Paul didn’t leave a trace for the police—although, with the charges against him—a burglary was of no consequence. Now, the only thing that mattered was finding a new hiding place for a couple of days.
I could find one in a nightclub, he thought, driving his motorcycle.
It took him little time to reach a suitable den, he left his helmet secured over the seat, and headed for the entrance of the place.
The Fifth Moon was a bit more elegant than he expected, but it wouldn’t be difficult for him to sneak into the front door. A disorganized crowd surrounded the main entrance, which was led by lights and colors. Paul took off his black leather jacket, revealing his muscular body under a short-sleeved shirt—his beautiful hair and well-maintained beard made him stand out from the crowd.
“Hey you,” said one of the security guards.
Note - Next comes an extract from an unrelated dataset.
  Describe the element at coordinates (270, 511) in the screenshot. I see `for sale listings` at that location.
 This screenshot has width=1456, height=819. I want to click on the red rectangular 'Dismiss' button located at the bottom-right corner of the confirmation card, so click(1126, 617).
Paul walked through the crowd until he reached the security chain and was allowed to pass. This situation wasn’t strange, he was accustomed to receive special treatment.
“Are you alone?” asked the guard.
“Follow me,” he said.
Paul had to wait standing next to the main entrance. That was part of the marketing strategy of that particular club, and Paul already knew the procedure.
Finally, when he was invited to enter, he met a woman in a short dress. She personally checked if Paul wasn’t carrying weapons. “He’s fine,” she said when done.
Paul held his jacked with one hand while keeping his arms extended to his sides. Then he walked towards the receptionist.
“May I have your ID?” asked the girl.
Paul took a hundred-dollar bill from his wallet. “Just open a card with this balance.”
“I can do that.”
Paul waited patiently for his card and then entered the dance floor. The place was packed, and he needed a distraction, so he went straight to the bar—taking in everything he saw around him. He asked for a glass of some liquor on the rocks and continued walking.
Among all the people, he had to look for a girl with particular attributes. She had to be old enough to live alone, had the experience to let a stranger into her house, and naivety enough to trust a pretty smile.
Once he found her, he noticed she was with a small group of friends, and without considering it twice he approached the bar where they were standing—just passing by the woman. Letting himself be seen. Paul slowly turned after grabbing a napkin, facing the woman he’s been looking for, and smiled. Slowly, he continued moving away from her and stopped to turn towards her.
Alex—the woman in the gray dress—lowered her gaze when she noticed he was looking at her.
Paul smiled and gently touched her chin, having her look up until they saw each other. “You are the most beautiful woman in this place,” he said close to her ear. “Would you like to dance?”
Alex lowered his gaze and reached his hand.
On the dance floor, Paul continued staring at her—wanting her. Trying to hide how much he enjoyed watching her dance, looking into her eyes.
They smiled and looked at each other for a couple of songs. Paul wouldn’t stop staring at her with desire—until she looked into his eyes a little longer than normal. He took the opportunity and approached slowly, taking her neck by the back. Alex opened her eyes, trying to stop what was about to happen, and closed them when she felt the stranger’s lips on hers.
The kiss was simple, an instant that seemed to last for hours. With their bodies pressed against each other. Paul walked away, meeting the woman’s eyes with his. “Shall we get out of here?”
And so Paul got a place to spend the next few days.